Что сказать тем, кто говорит, что это не кино? Я скажу, что, возможно, они и правы. Но, конечно, я бы не сказал, что это “антикино”. В начале моей карьеры я делал очень “кинематографические” фильмы. Сейчас проблема в том, что это стало слишком легко делать; все, что вы должны сделать, это купить компьютер и дело в шляпе – у вас есть кино. У вас есть армии, переходящие через горы, у вас есть драконы. Вам нужно только нажать кнопку. Думаю, это было действительно кинематографично, когда, например, Кубрик должен был ждать два месяца света на вершине горы позади Барри Линдона, когда он скачет на нас. Я думаю, что это великолепно. Но если вам нужно подождать только две секунды, пока какой-нибудь парнишка с компьютером сделает это… Это другая форма искусства, я уверен, но она мне не интересна. […] Это может быть чрезвычайно хорошо сделано, и это не трогает меня совсем. Возникает ощущение манипуляции в той степени, в какой я не хочу быть манипулируемым […]

Действие “Догвилля” происходит в Америке, но это только Америка, увиденная с моей точки зрения. Да, фильм о Соединенных Штатах, но также и любом маленьком городишке где угодно в мире.

Я написал сценарий на датском, но попросил английского переводчика попытаться сохранить датский язык в какой-то степени, не делать перевод уж очень совершенным. Это моя вещь в духе Кафки, как мне кажется – я бы хотел сохранить этот чужой взгляд в фильме. Мне бы было интересно, например, посмотреть фильм о Дании, снятый кем-то, кто никогда в ней не бывал. Например, японцем или американцем. Этот человек, даже не бывая в нашей стране, был бы зеркалом того, что Дания символизирует. […]

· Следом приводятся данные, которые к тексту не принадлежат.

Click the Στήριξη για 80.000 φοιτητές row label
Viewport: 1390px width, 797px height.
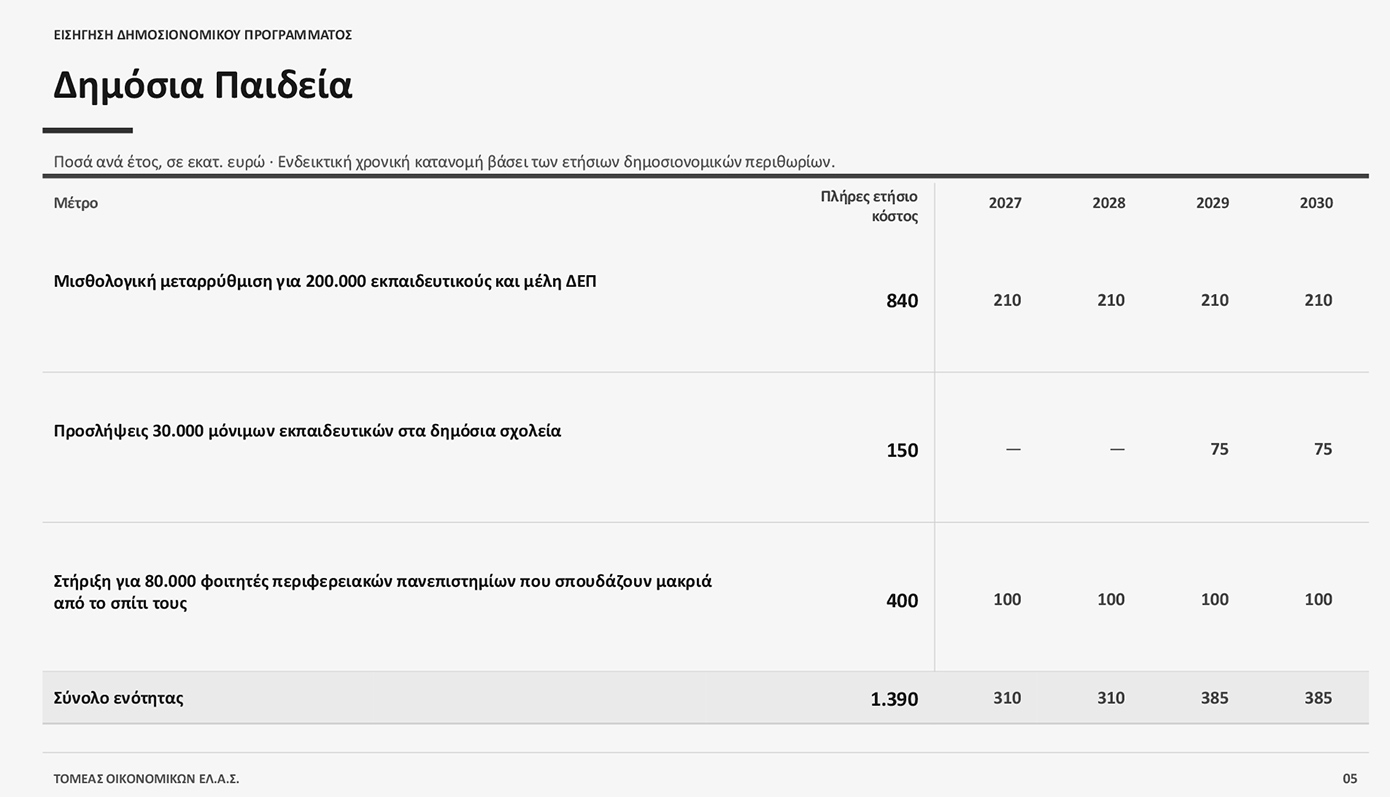383,592
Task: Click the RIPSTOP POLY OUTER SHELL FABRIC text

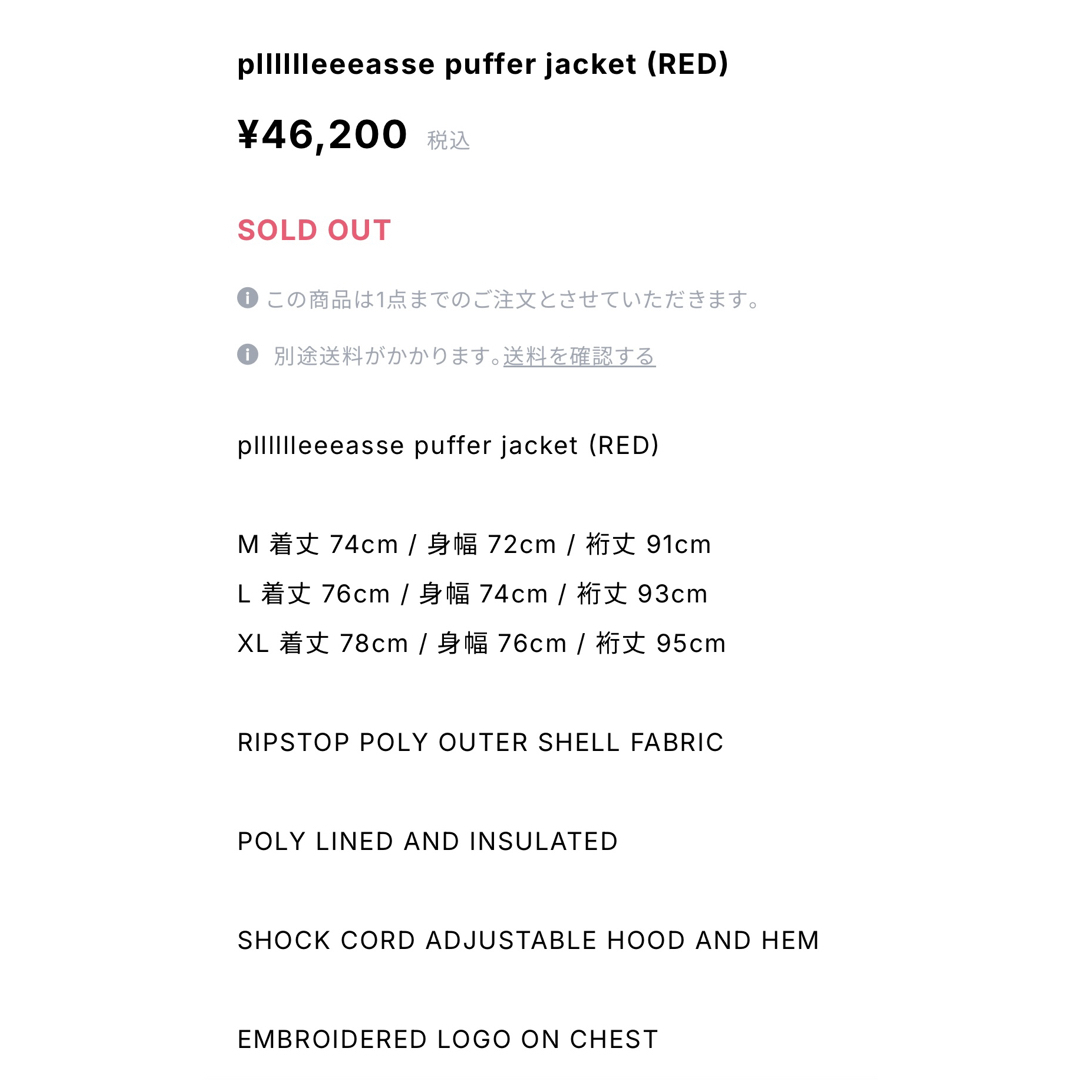Action: (x=480, y=742)
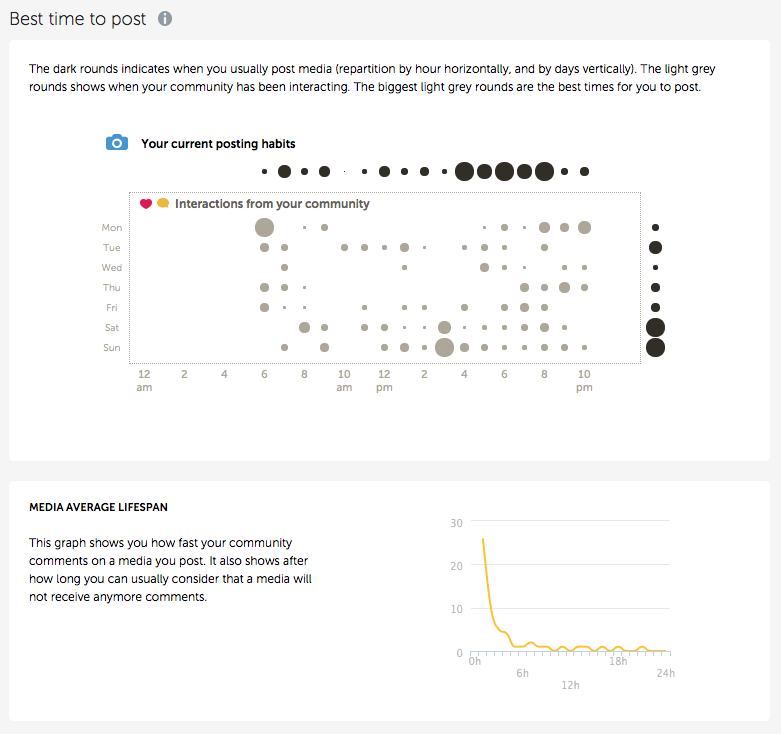Screen dimensions: 781x734
Task: Click Your current posting habits label
Action: (218, 144)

Во времена моей юности мы участвовали в больших демонстрациях против Мирового Банка и войны во Вьетнаме, и нам всем случалось бросать камни в посольства. Ну, точнее, в одно посольство… Но я не бросаю больше камни. Сейчас я просто дразню.

Еще очень маленьким я узнал, что, если ты сильный, ты также должен быть справедливым и добрым, и это не то совсем, что вы увидите в Америке. Мне нравятся отдельные американцы, которых я знаю очень хорошо, но речь идет больше об имидже страны, которую я не знаю, но в отношении которой у меня есть определенные чувства. Я не думаю, что американцы большее зло, чем другие, но опять-таки я не нахожу, что они меньшее зло, чем бандитские государства, о которых мистер Буш так много говорит. Мне кажется, что люди более или менее повсюду похожи. Что я могу сказать об Америке? Власть развращена. И это факт. И опять-таки, раз они такие сильные и мощные, это нормально их дразнить, ведь я не смогу причинить вреда Америке, не так ли?

Основная мысль, которая стоит за тем, как обращаются с Грейс местные жители, была та, что если вы изображаете из себя подарок для всех остальных, то это опасно. Власть, которую это дает людям над индивидуумом, развращает их. Если вы себя дарите, то это никогда не работает. Вы должны установить какие-то границы. Я думаю, что люди Догвилля были неплохими до тех пор, пока не появилась Грейс. Точно так же, как я уверен, что Америка была бы красивой-прекрасивой страной, если бы там не было никого, кроме миллионеров, играющих в гольф. Это было бы замечательное мирное общество, но оно не такое, насколько мне известно. К сожалению, там также много неудачников.

Когда вы придумываете характеры, вы берете кого-то, кого вы знаете, и ставите его в новые ситуации. Так что люди Догвилля – это все датчане, они, правда, реальные люди. Вы потом берете самого себя – ваш собственный характер – и разбиваете его между двумя или тремя персонажами, которые более или менее ведут историю (в данном случае это Том и Грейс). Я могу защитить всех персонажей фильма, но Грейс и Том как раз те, кто рисует меня в определенной степени.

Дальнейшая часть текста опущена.